Но и ему Звягинцев выписывает нравоучение – когда герой, после множества лишений, отчаивается и уходит в запой, наступает самое время для дискуссий о Боге и справедливости. Как чертик из табакерки, в сельпо, где Николай покупает водку, выпрыгивает в фильме эпизодический персонаж, местный священник Василий, которому сломленный горем Николай адресует претензии: «Ну и где твой Бог?» – «Мой со мной, а где твой?»

Что предлагается русскому Иову? Терпеть лишения судьбы (понимая беззакония властей как волюнтаризм Высшей Силы), полагаясь на Господа и не роптать – или же бороться до конца, не с абстрактными силами зла, а с конкретными злодеями, лишающими его крова? Звягинцев, казалось бы, вообще ограничивается констатацией – все ужасно, все пропало. Выхода нет.

«Левиафан» – мифическое чудовище, олицетворяющее дьявольские силы в древнейших текстах, и выбранное Томасом Гоббсом в качестве метафоры государственной власти.

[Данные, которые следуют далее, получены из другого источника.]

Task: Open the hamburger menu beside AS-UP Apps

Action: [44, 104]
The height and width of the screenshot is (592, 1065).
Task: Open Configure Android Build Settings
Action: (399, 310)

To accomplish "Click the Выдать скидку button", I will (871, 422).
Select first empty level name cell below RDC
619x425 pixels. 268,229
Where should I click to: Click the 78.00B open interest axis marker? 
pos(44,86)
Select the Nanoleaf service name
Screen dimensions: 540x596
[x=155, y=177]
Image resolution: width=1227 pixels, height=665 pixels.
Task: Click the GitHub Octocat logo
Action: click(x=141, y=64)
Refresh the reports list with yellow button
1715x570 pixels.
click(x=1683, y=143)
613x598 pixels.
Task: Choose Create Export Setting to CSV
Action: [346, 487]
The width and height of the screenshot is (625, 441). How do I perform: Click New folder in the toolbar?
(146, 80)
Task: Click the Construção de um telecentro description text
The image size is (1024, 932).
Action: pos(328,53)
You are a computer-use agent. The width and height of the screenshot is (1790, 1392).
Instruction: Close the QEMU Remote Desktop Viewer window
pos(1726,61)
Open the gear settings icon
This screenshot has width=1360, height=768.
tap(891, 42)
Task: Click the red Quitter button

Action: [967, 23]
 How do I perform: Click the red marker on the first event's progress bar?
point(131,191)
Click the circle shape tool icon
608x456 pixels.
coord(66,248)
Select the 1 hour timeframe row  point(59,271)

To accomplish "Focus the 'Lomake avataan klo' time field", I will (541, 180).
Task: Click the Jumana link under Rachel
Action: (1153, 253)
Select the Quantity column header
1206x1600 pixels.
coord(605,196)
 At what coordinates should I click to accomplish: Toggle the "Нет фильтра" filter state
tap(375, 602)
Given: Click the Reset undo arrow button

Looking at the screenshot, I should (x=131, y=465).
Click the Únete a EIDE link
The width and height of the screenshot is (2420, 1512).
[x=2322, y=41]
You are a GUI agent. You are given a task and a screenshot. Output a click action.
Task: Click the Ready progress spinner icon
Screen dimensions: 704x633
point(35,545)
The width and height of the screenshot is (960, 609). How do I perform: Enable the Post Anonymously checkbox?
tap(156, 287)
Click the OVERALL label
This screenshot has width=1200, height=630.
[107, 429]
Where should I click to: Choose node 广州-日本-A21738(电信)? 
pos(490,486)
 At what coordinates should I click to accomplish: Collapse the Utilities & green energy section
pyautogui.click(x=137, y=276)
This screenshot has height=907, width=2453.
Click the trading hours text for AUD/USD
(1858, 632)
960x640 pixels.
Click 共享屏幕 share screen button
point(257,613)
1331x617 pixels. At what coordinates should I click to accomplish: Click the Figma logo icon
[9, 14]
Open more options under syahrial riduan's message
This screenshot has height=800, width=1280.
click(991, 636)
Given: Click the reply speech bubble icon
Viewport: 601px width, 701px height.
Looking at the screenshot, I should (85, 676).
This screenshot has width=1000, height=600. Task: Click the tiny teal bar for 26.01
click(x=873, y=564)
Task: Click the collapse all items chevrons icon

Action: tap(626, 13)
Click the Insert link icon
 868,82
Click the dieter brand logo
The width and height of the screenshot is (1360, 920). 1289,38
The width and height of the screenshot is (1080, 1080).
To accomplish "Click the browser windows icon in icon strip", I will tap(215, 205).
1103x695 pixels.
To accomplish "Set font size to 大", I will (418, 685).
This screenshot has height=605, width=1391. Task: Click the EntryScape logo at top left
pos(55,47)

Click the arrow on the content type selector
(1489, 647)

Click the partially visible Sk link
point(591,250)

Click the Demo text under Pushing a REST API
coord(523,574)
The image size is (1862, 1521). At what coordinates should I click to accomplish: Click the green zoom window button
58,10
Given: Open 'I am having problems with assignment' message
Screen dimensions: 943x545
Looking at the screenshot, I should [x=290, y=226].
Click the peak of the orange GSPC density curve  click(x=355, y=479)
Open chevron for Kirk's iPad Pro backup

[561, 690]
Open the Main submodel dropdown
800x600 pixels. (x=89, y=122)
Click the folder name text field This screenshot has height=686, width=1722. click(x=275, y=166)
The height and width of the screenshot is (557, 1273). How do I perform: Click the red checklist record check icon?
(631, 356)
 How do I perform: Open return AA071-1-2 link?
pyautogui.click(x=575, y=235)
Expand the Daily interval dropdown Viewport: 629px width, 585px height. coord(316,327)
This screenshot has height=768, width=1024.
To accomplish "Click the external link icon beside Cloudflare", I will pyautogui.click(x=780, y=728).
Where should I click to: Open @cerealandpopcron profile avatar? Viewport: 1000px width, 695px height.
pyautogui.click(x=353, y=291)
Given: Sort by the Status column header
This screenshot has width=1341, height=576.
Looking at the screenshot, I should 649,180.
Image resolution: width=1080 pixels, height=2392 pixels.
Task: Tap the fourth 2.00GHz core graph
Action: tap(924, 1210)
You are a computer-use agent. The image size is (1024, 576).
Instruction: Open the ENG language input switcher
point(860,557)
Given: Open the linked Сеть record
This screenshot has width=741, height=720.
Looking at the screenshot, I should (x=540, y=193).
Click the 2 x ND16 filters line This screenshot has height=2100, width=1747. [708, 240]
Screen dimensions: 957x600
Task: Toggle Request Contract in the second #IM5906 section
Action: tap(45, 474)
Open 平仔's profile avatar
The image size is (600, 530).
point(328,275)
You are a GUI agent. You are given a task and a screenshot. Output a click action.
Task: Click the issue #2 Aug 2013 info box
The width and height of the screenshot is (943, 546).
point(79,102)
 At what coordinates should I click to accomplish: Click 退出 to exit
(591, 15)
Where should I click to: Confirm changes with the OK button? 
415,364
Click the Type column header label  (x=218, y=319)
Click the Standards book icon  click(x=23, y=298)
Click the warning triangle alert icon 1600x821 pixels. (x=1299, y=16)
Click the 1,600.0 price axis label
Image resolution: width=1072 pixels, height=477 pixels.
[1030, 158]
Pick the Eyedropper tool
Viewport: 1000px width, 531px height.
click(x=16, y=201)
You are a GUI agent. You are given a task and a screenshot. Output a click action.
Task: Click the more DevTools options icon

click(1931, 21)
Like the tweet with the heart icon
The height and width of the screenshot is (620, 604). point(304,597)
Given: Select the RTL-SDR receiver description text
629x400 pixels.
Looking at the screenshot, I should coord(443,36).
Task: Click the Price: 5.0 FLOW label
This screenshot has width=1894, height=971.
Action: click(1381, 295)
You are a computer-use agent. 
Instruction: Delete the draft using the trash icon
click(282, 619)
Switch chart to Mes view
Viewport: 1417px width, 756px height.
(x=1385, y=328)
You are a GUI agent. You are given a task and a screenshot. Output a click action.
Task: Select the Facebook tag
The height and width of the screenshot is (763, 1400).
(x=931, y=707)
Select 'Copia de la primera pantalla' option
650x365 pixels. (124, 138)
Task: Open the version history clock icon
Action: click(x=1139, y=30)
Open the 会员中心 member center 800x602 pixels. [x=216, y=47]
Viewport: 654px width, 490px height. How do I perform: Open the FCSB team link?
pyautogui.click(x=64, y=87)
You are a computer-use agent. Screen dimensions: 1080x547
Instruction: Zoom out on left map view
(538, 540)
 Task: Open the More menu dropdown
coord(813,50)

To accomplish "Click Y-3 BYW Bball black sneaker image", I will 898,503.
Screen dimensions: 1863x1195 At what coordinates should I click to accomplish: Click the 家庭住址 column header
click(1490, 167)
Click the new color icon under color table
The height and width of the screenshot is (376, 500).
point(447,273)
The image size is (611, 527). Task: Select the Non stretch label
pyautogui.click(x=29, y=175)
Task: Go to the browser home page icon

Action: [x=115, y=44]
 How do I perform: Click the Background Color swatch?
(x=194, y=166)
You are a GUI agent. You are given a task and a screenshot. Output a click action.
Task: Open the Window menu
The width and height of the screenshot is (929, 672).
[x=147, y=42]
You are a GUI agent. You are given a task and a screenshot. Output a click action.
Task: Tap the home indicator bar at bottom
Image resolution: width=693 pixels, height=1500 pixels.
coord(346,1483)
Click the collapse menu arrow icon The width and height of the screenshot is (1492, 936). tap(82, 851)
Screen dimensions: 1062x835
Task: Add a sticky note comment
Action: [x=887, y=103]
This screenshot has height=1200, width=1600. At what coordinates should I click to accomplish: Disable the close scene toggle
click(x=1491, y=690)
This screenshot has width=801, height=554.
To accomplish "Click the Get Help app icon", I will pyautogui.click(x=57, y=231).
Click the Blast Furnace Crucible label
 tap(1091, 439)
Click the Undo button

В фильме Звягинцева Левиафан – метафора непобедимости насилия, преступности, беззакония, раскинувшейся над Россией в виде сети местных царьков и их сеньора – центрального императорского дома с его священным Синодом и комитетами слежки, контроля и наказания. Тот, кто бросает Левиафану вызов – уже не может «остаться при своих».

Отстоять свои достоинство и собственность в стране, где милиционеров люди боятся больше, чем уголовников, а словосочетание «независимый суд» является оксюмороном, невозможно. На власть нельзя, выражаясь словами из фильма, «залупаться», «вякать» и т.д. – растопчут, мокрого места не остается. Эта центральная мысль доведена за счет витиеватых (но при этом вопиюще предсказумых!) сценарных поворотов с какой-то избыточной дотошностью.

Но, к сожалению, очищающего катарсиса и желания преодолеть свой ужас и оцепенение не возникает, как ни возникает и сильной эмоции сопереживания героям, череда бедствий которых кажется в гораздо большей мере рационально сконструированной, чем достоверными. Да, такое бывает, и это чудовищно – говоришь себе. Да, бывает и гораздо ужаснее. Но эффект, который производит фильм, возникает не из выразительности его самого как художественного высказывания, а из множества примеров несправедливости и скотства, совершаемых от лица власти, которые всплывают в памяти при его просмотре.

К концу фильма действительно проникаешься уверенностью, что Левиафана убить невозможно – как невозможно убить дракона в хрестоматийной пьесе Шварца. Не это ли является истинной русской идеей, которая возникает на периферии любой социальной критики, от «Мертвых душ» до «Дня опричника», и на самом деле является его сердцевиной, признанием в собственной бесполезности и бессилии?